Mounted at /content/drive


In [2]:
import pandas as pd
import numpy as np
import os
path_root = '/content/drive/MyDrive/titanic'
train = pd.read_csv(os.path.join(path_root, 'data/train.csv'))
test =  pd.read_csv(os.path.join(path_root, 'data/test.csv'))
sample_submission =  pd.read_csv(os.path.join(path_root, 'data/sample_submission.csv'))
titanic = train.drop('Survived', axis = 1)
titanic_label = train['Survived'].copy()

# Transformation Pipeline

In [4]:
exec(open('/content/drive/MyDrive/titanic/titanic_data_pipeline.py' ).read())

Drive already mounted at /content/drive; to attempt to forcibly remount, call drive.mount("/content/drive", force_remount=True).


In [5]:
titanic_prepared = full_pipeline.fit_transform(titanic)
test_prepared = full_pipeline.transform(test)

In [6]:
from sklearn.model_selection import train_test_split

X_train, X_val, y_train, y_val = train_test_split(titanic_prepared, titanic_label, test_size = 0.25,  )

In [7]:
cols_full = attribs_names()

#Tuning Xgboost by Hyperopt 
some helpful links:

[XGBoost - HyperOPT + CV via Python API](https://www.kaggle.com/code/felipeleiteantunes/xgboost-hyperopt-cv-via-python-api/notebook)
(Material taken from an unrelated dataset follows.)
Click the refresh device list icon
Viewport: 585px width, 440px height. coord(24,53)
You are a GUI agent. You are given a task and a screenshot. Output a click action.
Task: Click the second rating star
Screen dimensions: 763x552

[A Guide on XGBoost hyperparameters tuning](https://www.kaggle.com/code/prashant111/a-guide-on-xgboost-hyperparameters-tuning/notebook)


In [8]:
from xgboost import XGBClassifier
from hyperopt.pyll.stochastic import sample
import xgboost as xgb
from hyperopt import STATUS_OK, Trials, fmin, hp, tpe
import random

In [9]:
xgb_train = xgb.DMatrix(titanic_prepared, label = titanic_label, feature_names=cols_full)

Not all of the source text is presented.